POSSIBLE IMPLEMENTATIONS:
a) local sqlite3 database + data blobs as separate files, SINGLE index file like "/tmp/STAR/offline.sqlite3.cache" for ALL requests;
b) local sqlite3 database + data blobs as separate files, MULTIPLE index files, one per request path.
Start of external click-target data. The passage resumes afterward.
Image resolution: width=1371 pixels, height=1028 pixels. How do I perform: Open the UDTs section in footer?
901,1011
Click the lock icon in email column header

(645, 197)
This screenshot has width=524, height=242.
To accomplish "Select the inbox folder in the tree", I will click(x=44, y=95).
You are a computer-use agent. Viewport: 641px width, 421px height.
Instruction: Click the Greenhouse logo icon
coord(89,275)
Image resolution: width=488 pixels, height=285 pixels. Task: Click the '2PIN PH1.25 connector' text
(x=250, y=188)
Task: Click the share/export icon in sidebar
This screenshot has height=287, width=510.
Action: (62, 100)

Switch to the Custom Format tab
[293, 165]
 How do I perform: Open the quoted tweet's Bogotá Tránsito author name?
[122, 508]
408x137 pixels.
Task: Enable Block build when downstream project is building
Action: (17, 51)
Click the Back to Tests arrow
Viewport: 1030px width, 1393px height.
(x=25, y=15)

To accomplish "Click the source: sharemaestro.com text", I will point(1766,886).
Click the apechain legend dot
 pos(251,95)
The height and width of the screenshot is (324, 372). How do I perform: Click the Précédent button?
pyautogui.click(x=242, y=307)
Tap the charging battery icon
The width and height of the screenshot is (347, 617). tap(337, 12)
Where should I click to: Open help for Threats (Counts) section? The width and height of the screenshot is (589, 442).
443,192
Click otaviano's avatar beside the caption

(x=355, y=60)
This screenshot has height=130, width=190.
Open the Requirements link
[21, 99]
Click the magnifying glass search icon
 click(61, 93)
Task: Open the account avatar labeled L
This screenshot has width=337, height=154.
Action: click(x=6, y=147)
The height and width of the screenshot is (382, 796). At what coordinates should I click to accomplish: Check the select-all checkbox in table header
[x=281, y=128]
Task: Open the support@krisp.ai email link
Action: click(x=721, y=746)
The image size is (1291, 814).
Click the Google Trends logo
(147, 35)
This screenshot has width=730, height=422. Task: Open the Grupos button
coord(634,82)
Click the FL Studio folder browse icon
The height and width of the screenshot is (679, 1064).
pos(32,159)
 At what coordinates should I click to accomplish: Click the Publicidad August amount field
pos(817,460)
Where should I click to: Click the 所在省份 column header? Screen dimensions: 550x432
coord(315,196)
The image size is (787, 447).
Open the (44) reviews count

Say, request is "bemc/mapping/2003/emcPed", therefore, we will have "/tmp/STAR/sha1(request_path).sqlite3.cache" file for all data entries;
c) local embedded MySQL server (possibly, standalone app) + data blobs as separate files;
d) other in-house developed solution;

-----------------------------------------------------------------------------------------------------------------------------

SQLITE 3 database table format : [char sha1( path_within_subsystem ) ] [timestamp: beginTime] [timestamp: endTime] [seconds: expire] [char: flavor]

SQLITE 3 table file : /tmp/STAR_OFFLINE_DB/ sha1 ( [POOL] / [DOMAIN] / [SUBSYSTEM] ) / index.cache

SQLITE 3 blob is located at : /tmp/STAR_OFFLINE_DB/ sha1 ( [POOL] / [DOMAIN] / [SUBSYSTEM] ) / [SEGMENT] / sha1( [path_within_subsystem][beginTime][endTime] ).blob.cache

[SEGMENT] = int [0]...[N], for faster filesystem access

database access abstraction libraries overview

Name	Backends	C/C++	Linux/Mac version	Multithreading lib/drivers	RPM available	Performance	Licence
OpenDBX	Oracle,MySQL, PostgreSQL, Sqlite3 + more	yes/yes	yes/yes	yes/yes	yes/authors	fast, close to native drivers	LGPL
libDBI	MySQL, PostgreSQL, Sqlite3	yes/external	yes/yes	yes/some	yes/Fedora	fast, close to native drivers	LGPL/GPL
SOCI	Oracle,MySQL, PostgreSQL	no/yes	yes/yes	no/partial	yes/Fedora	average to slow	Boost
unixODBC	ALL known RDBMS	yes/external	yes/yes	yes/yes	yes/RHEL	slow	LGPL

While other alternatives exist ( e.g. OTL,QT/QSql ), I'd like to keep abstraction layer as thin as possible, so my choice is OpenDBX. It supports all databases we plan to use in a mid-term (MySQL, Oracle, PostreSQL, Sqlite3) and provides both C and C++ APIs in a single package with minimal dependencies on other packages.